Lucie a 4 ans, sa mère qui a garé facilement son 4X4 dans un espace assez réduit, vient de la faire pleurer dans le magasin de jouets en l'empêchant d'admirer les superbes voitures de pompiers, ambulances et camions-poubelles pour la planter devant les aspirateurs, planches à repasser, Barbie, petits poneys et littlest Petshop « Regarde comme c'est beau tout ça, dis-moi ce que tu aimerais avoir chérie ? ». Laura, elle,  a ému ses parents en demandant timidement à saint Nicolas de lui apporter un bébé Corolle qui fait pipi et un maxi-cosy buggy 3 en 1 rose qui fait siège-auto, couffin et poussette. « À 5 ans elle sait déjà tout ce qu'il faut, c'est mignon ». Autant Lucie a failli à l'apprentissage féminin que sa mère lui donne – la voiture c'est plus tard, quand la gendérisation féminine est fixée–, autant Laura satisfait les attentes sociofamiliales qui reposent sur elle.  Où se situe la féminisation d'une femme libre daptée et correspondant à son époque?

 

Rose pour les filles, bleu pour les garçons     

Rose et bleu  rose et bleu

JeongMee Yoon, The Pink and blue Project : SeoWoo and Her Pink Thing, Light jet Print, 2006 & Ethan and His Blue Things, 2006
Copyright and Photo Licence © JeongMe Yoon. All right reserved.   
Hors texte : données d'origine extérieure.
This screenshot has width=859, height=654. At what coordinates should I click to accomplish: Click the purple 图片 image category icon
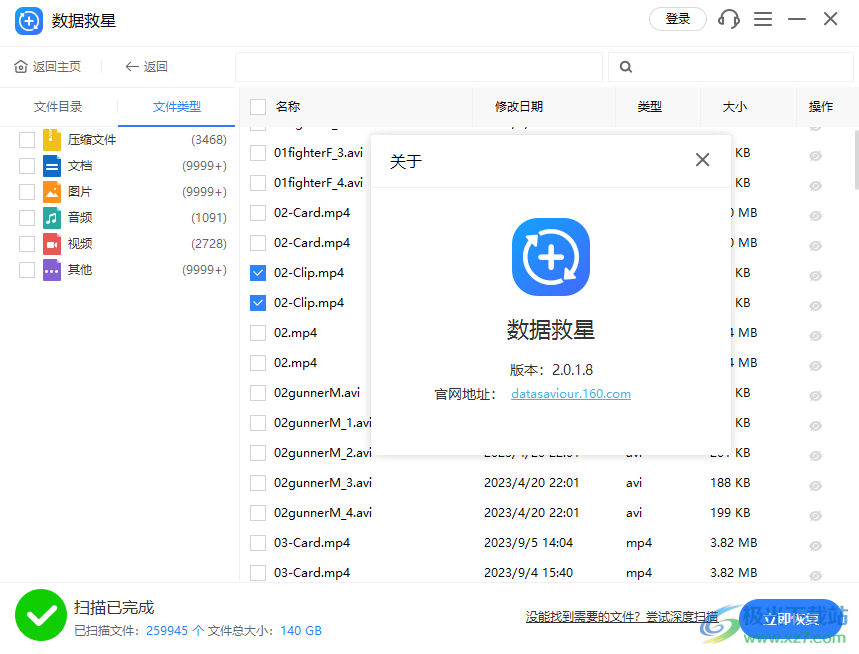53,191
Les catalogues de jouets de tous types de magasins ont envahi  les boîtes aux lettres depuis des semaines permettant aux enfants de faire leurs listes pour saint Nicolas et le Père Noël. C'est-à-dire qu'il y a soudain une concentration des modèles sexués étalée sur trois mois de l'année, le reste du temps n'étant que des rappels réguliers de la mise en scène sexuante proposée pour les fêtes de fin d'année. Tout va servir aujourd'hui encore à construire non pas des enfants mais des garçons et des filles, non pas des (pré-) adolescents mais des jeunes filles et des jeunes garçons, qui donneront les adultes, femmes et hommes de demain. Et l'infans n'est pas tenu à l'écart de cette sexualisation, puisque dès sa naissance, mais souvent bien avant, dans la volonté de sa conception, puis grâce à l'échographie dans les sociétés technologisées, on sexue le bébé par l'usage des couleurs et des petits vêtements. La difficulté est que les codes et les normes diffèrent d'une culture à l'autre, obstacles à la compréhension.En Allemagne, par exemple, c'est le rose qui est dévolu aux garçons et le bleu aux filles...

Cette utilisation des couleurs est une sexuation radicale, c'est l'information première qui va permettre aux enfants de savoir dans quelles pages du catalogue ils peuvent faire leur choix mais aussi où ils doivent faire leurs choix sous peine de représailles. L'éducation est normée. Et le système a beau être dénoncé, il perdure parce qu'il fonctionne.